通过使用公共转录组数据检查脂肪组织中Reep6的表达水平,并通过Western印迹和qPCR分析进行验证。在C3H10T1/2脂肪细胞和从REEP6KO小鼠获得的原代脂肪细胞中体外研究了REEP6的脂肪细胞特异性调节作用。通过间接量热法测量体内REEP6缺乏对能量消耗的影响。通过免疫印迹获取脂肪组织中的线粒体含量,线粒体DNA分析,以及共聚焦和电子显微镜。通过葡萄糖耐量试验在高脂饮食诱导的肥胖小鼠模型中测试REEP6KO对肥胖诱导的代谢功能障碍的影响。蛋白质印迹,和组织学分析。
REEP6表达在鼠脂肪细胞中高度富集,并且在脂肪细胞分化和冷暴露时急剧上调。REEP6在小鼠中的失活增加了肥胖,减少能量消耗和耐寒性。REEP6KO严重降低了BAT中蛋白激酶A介导的信号传导,并大大降低了线粒体质量。在培养的脂肪细胞中再现了REEP6失活对β-肾上腺素能信号传导减弱的影响,表明这种效应是细胞自主的。

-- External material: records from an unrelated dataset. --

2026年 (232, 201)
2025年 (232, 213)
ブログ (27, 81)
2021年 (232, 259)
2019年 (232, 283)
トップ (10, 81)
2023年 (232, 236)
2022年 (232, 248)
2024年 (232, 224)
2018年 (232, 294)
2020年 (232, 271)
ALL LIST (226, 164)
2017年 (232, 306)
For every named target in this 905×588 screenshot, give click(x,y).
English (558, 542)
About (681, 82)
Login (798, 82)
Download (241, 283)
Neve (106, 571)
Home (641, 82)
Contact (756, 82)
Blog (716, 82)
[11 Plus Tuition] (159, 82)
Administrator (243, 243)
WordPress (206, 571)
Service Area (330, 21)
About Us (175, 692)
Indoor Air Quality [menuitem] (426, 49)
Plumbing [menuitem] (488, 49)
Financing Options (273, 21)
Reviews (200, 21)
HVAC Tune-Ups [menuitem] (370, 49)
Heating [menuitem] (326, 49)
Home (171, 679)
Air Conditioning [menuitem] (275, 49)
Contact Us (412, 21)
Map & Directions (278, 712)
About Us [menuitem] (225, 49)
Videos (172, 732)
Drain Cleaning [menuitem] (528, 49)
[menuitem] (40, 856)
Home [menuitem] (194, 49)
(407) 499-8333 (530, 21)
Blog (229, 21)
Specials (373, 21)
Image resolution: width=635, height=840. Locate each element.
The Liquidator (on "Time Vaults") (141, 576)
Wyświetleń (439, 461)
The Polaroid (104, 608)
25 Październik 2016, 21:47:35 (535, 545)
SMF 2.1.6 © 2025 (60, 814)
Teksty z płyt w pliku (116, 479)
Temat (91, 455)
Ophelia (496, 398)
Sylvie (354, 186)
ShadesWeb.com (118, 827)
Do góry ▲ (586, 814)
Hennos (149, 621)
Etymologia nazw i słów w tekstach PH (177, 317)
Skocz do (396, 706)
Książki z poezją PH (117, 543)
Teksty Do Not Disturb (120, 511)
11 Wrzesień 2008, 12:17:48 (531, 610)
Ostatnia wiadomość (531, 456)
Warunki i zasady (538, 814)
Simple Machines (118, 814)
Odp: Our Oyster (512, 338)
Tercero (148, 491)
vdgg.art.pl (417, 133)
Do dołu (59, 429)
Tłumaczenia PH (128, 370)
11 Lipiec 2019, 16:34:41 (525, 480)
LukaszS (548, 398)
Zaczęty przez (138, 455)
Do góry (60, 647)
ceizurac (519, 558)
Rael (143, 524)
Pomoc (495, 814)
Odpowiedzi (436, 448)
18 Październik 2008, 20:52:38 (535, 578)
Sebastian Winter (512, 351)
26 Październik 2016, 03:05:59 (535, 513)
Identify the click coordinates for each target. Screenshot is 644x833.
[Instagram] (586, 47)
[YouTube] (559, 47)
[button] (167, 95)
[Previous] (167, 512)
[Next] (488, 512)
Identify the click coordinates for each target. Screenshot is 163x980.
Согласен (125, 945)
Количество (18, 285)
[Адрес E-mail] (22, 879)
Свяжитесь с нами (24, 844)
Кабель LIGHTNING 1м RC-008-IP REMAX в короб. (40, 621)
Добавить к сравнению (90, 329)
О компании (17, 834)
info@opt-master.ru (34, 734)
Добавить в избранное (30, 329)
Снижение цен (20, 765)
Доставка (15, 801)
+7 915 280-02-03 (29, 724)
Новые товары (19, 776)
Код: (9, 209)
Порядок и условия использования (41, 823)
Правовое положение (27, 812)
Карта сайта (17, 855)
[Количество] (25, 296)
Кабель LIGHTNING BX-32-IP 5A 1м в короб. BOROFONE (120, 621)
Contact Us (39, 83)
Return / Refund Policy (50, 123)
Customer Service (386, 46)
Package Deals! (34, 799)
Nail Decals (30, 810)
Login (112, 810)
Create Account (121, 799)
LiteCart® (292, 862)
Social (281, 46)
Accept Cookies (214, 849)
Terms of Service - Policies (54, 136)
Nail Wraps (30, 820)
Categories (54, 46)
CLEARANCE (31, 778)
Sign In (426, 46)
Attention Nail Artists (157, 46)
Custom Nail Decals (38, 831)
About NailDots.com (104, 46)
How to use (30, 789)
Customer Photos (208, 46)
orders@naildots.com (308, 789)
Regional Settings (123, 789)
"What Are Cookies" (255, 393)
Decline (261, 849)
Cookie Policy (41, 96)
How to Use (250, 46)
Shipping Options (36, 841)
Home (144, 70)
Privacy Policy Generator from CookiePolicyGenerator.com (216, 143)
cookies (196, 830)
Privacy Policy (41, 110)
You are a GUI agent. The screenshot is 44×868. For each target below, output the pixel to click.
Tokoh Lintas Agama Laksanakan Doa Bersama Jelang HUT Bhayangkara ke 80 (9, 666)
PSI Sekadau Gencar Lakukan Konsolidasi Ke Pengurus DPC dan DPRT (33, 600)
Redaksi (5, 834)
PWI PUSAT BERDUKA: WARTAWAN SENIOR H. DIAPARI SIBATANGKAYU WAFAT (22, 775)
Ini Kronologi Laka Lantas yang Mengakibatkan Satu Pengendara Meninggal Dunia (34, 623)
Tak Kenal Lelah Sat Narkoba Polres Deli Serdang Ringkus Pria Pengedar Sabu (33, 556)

REEP6KO还抑制了棕色脂肪组织中腺苷酸环化酶3(Adcy3)的表达,并且脂肪细胞中REEP6的敲低降低了ADCY3对质膜的靶向。最后,REEP6KO加剧了高脂饮食诱导的胰岛素抵抗和脂肪组织炎症。
这项研究表明,REEP6在脂肪细胞中的β-肾上腺素能信号转导中起重要作用,涉及Adcy3的表达和运输。REEP6的基因失活减少了能量消耗,增加肥胖,以及肥胖相关代谢功能障碍的易感性。
本研究的目的是评估REEP6对脂肪细胞产热活化的贡献,并表征REEP6缺乏在体内的代谢后果。
通过使用公共转录组数据检查脂肪组织中Reep6的表达水平,并通过Western印迹和qPCR分析进行验证。在C3H10T1/2脂肪细胞和从REEP6KO小鼠获得的原代脂肪细胞中体外研究了REEP6的脂肪细胞特异性调节作用。通过间接量热法测量体内REEP6缺乏对能量消耗的影响。通过免疫印迹获取脂肪组织中的线粒体含量,线粒体DNA分析,以及共聚焦和电子显微镜。通过葡萄糖耐量试验在高脂饮食诱导的肥胖小鼠模型中测试REEP6KO对肥胖诱导的代谢功能障碍的影响。蛋白质印迹,和组织学分析。
REEP6表达在鼠脂肪细胞中高度富集,并且在脂肪细胞分化和冷暴露时急剧上调。REEP6在小鼠中的失活增加了肥胖,减少能量消耗和耐寒性。REEP6KO严重降低了BAT中蛋白激酶A介导的信号传导,并大大降低了线粒体质量。在培养的脂肪细胞中再现了REEP6失活对β-肾上腺素能信号传导减弱的影响,表明这种效应是细胞自主的。REEP6KO还抑制了棕色脂肪组织中腺苷酸环化酶3(Adcy3)的表达,并且脂肪细胞中REEP6的敲低降低了ADCY3对质膜的靶向。最后,REEP6KO加剧了高脂饮食诱导的胰岛素抵抗和脂肪组织炎症。
这项研究表明,REEP6在脂肪细胞中的β-肾上腺素能信号转导中起重要作用,涉及Adcy3的表达和运输。REEP6的基因失活减少了能量消耗,增加肥胖,以及肥胖相关代谢功能障碍的易感性。